_PROVIDED RECORDS_:
⁂

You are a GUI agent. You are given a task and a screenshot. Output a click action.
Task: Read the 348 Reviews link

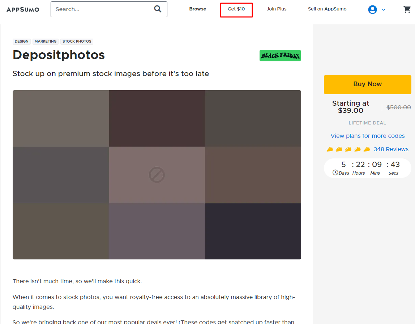pyautogui.click(x=391, y=149)
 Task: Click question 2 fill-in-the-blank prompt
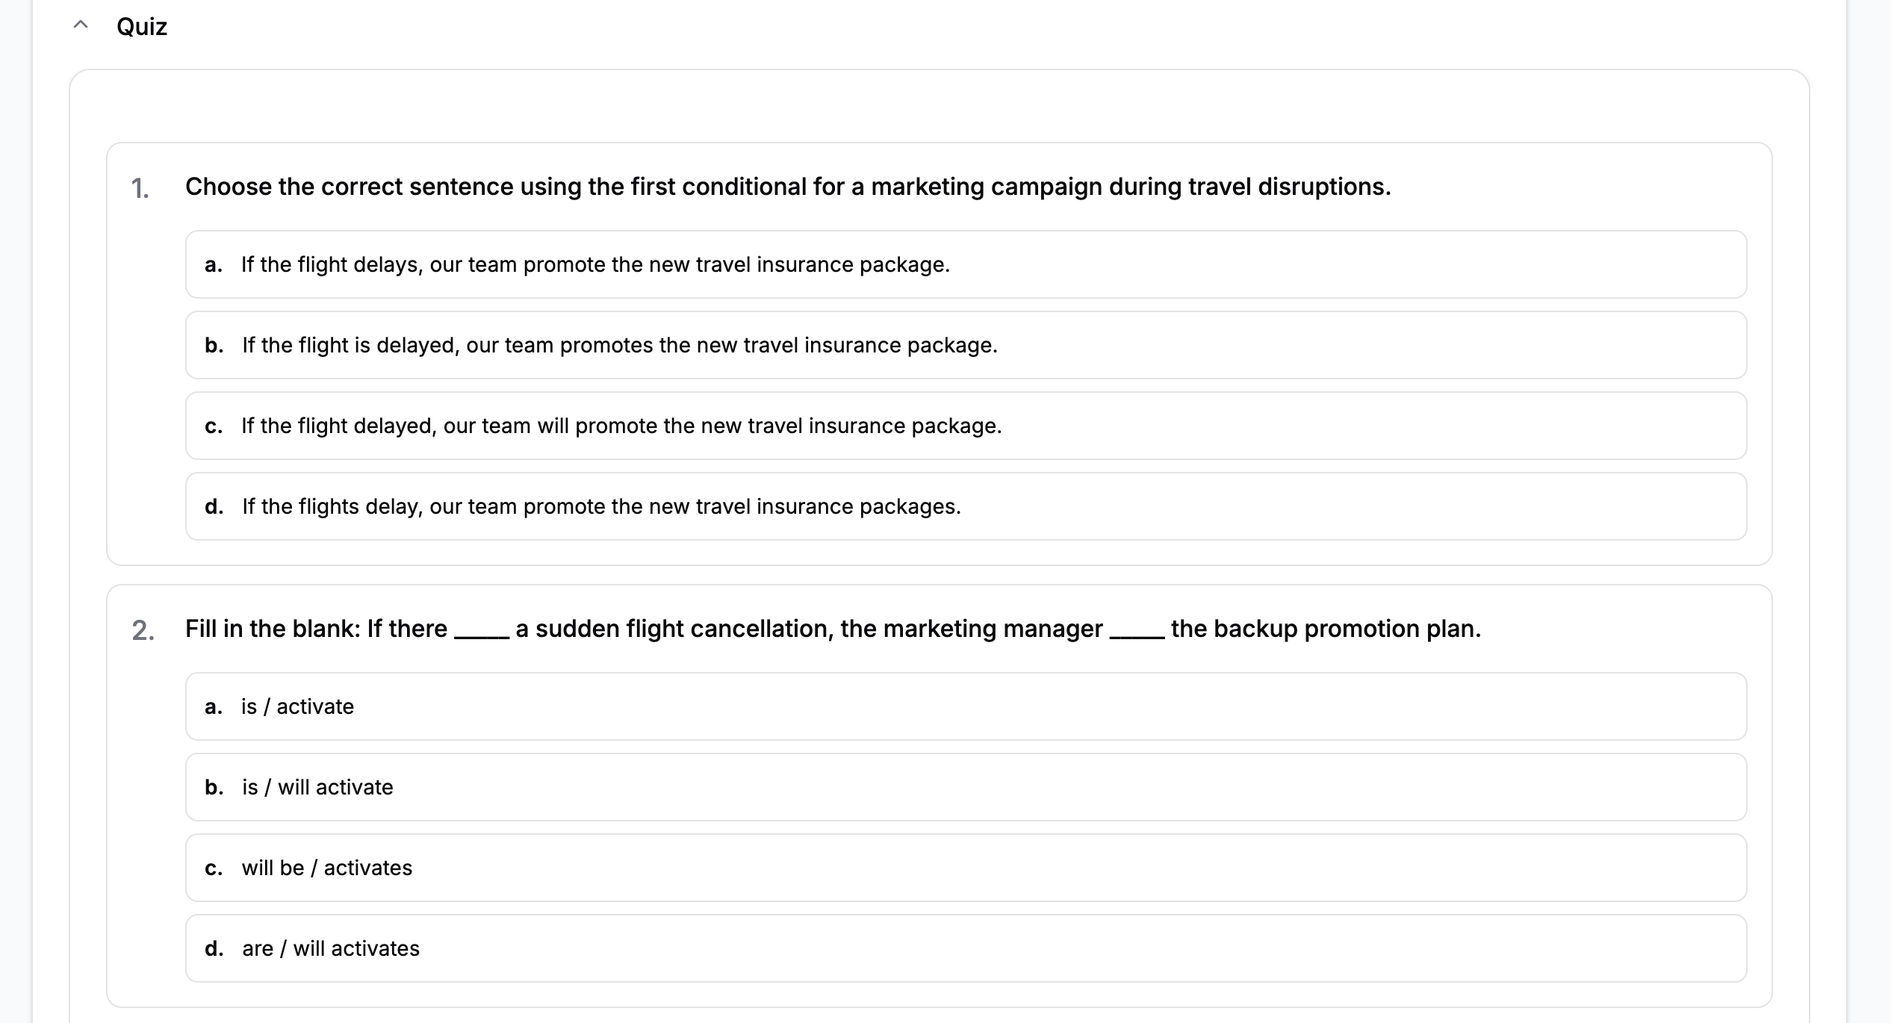coord(833,629)
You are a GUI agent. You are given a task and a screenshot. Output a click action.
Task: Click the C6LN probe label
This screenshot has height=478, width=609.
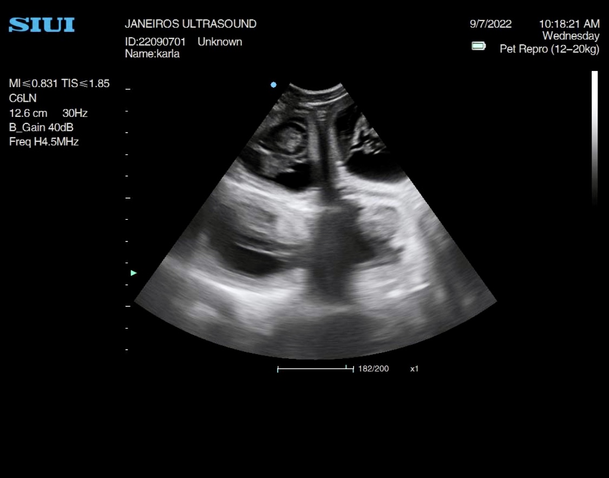[23, 99]
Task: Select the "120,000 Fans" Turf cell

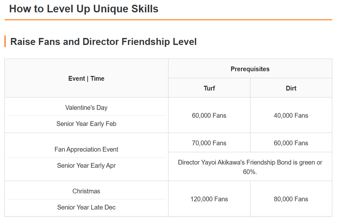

⁂

_EXERCISE GOAL_: Word for word, quote the full listing, omitting every picture.

_ANSWER BOX_:
You are a GUI agent. You are given a task and a screenshot. Output a click action.
Task: Read the 348 Reviews link

pyautogui.click(x=391, y=149)
 Task: Click question 2 fill-in-the-blank prompt
coord(833,629)
You are a GUI agent. You are given a task and a screenshot. Output a click action.
Task: Click the C6LN probe label
This screenshot has height=478, width=609.
[23, 99]
Task: Select the "120,000 Fans" Turf cell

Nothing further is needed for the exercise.